Under this theme, Ms De Scally based her research on the Antarctic Dry Valleys. This region of Antarctica features average air temperatures below -15°C and is one of the driest regions on the planet, receiving less than 100 mm of precipitation per year. Because plants and animals cannot withstand these extreme conditions, microorganisms dominate the Dry Valleys soil environment. However, this environment is changing owing to climate change and global warming. Ms De Scally's research published in Soil Biology and Biochemistry assessed the impact future temperature increases may have on these microbial communities. Her work is reassuring in that it found the communities to be resistant and functionally stable, showing no significant shifts in response to changing temperatures. This is not the full story however, as her study was only conducted over a short period of time and there are many other factors that may influence how microbial communities react. Ms De Scally is currently working on her MSc in genetics, in which she again tackles the influence climate change may have on microbial communities, but this time looking at the effect of a decrease in ocean pH on Southern Ocean microorganisms. She plans to pursue a career in academia and has a bright future ahead of her, having already won the Best Oral Presentation prize at the South African Society for Microbiology Biennial Congress earlier this year.

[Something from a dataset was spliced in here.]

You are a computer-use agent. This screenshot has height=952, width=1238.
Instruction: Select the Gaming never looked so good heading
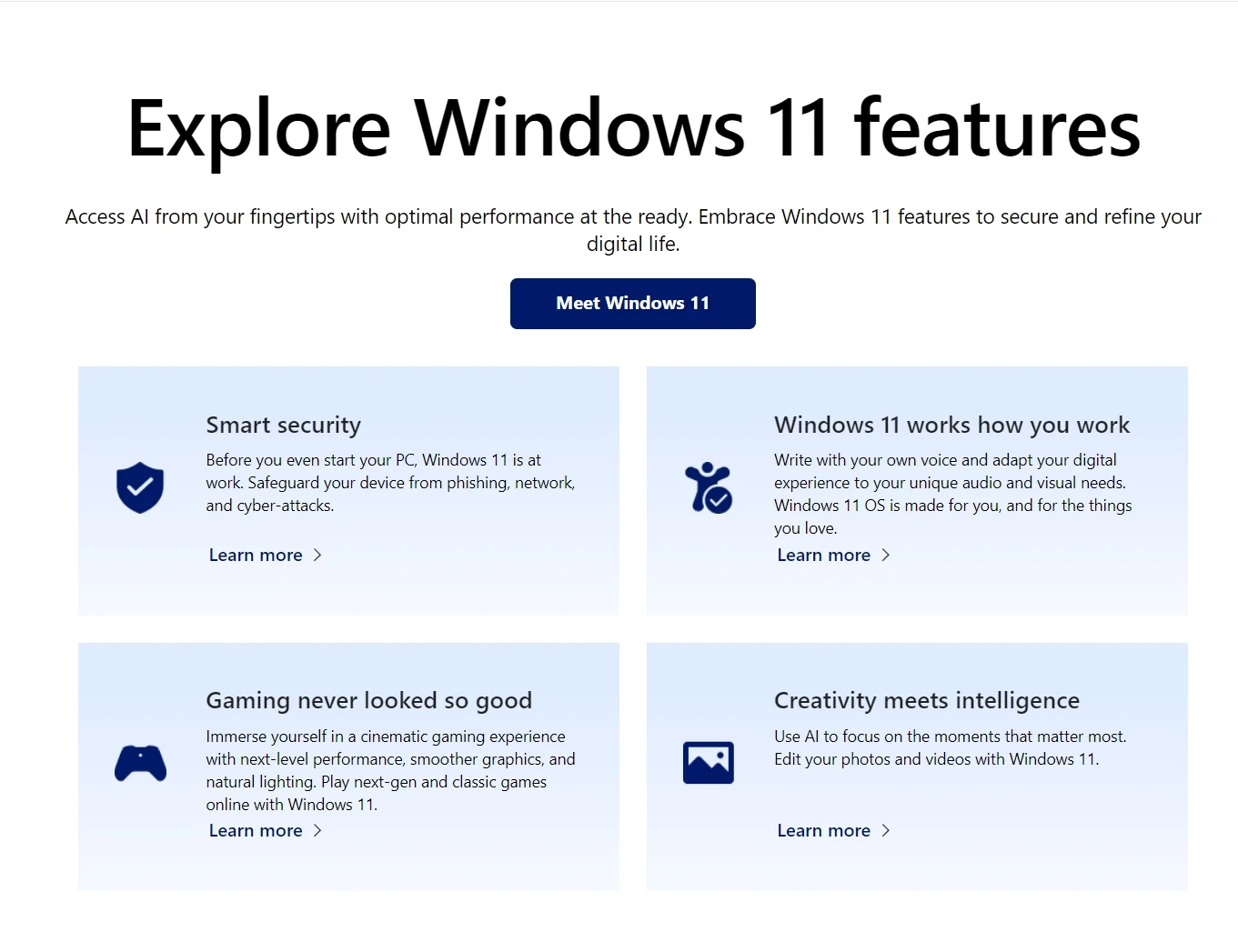click(x=369, y=700)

Mr Oloo moved closer to the equator for his research, working on the peat bogs of Tierra del Fuego in Argentina. Peat bogs are wetlands which accumulate peat – decomposing carbon-rich plants. The large amount of dead plant material and the cold temperatures, however, prevent decomposition from occurring quickly enough to keep up with the addition of new dead plant material. Because of this, microorganisms play large roles in maintaining the carbon balance, and if the 'wrong' microorganisms come to dominate, this can lead to a massive release of carbon into the atmosphere in the form of methane. The work published in Scientific Reports evaluated how microbial communities differ among various 'zones' in the peat bogs – plant-free areas, vegetated areas and decomposing areas. Mr Oloo and his colleagues found that local environmental factors determine which microorganisms dominate in each zone. Since completing his research, Mr Oloo has decided to broaden his horizons and is currently employed by Barclay's Africa as a data analyst. He is on his way to making a global impact, as during his short time as an honours student, he not only published in an international peer-reviewed journal, but was also the vice president of the student society Enactus, a community involvement programme targeted at improving the world we live in.

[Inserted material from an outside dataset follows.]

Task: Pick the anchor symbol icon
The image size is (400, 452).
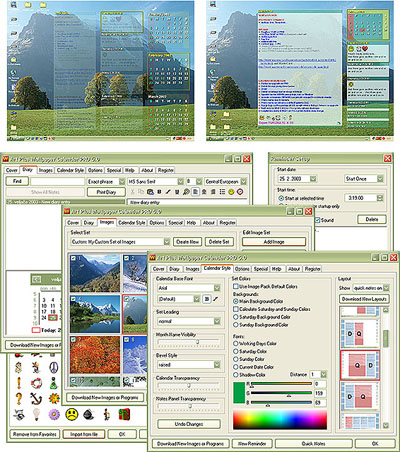Action: coord(36,398)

Mr Van der Walt conducted his research a bit closer to home, working on the fairy circles of the Namib Desert. Fairy circles are round, random, barren patches of soil in an area normally dominated by grasses. Scientists have been wondering for decades what causes this phenomenon. Some say that it is termites, some that it is seepage from underground, and others that plants are able to organise themselves in this way. The work done by Mr Van der Walt and his colleagues, published in Applied and Environmental Microbiology, argues that the fairy circles are caused by microorganisms. The authors found some microorganisms inside fairy circles that are not present outside, some of which are known to cause plant disease. Mr Van der Walt is taking this research further in his MSc in bioinformatics, this time looking not only at what is there, also at what they are doing. He says he wants to stay in academia and would eventually like to go into astrobiology, the study of life on other planets.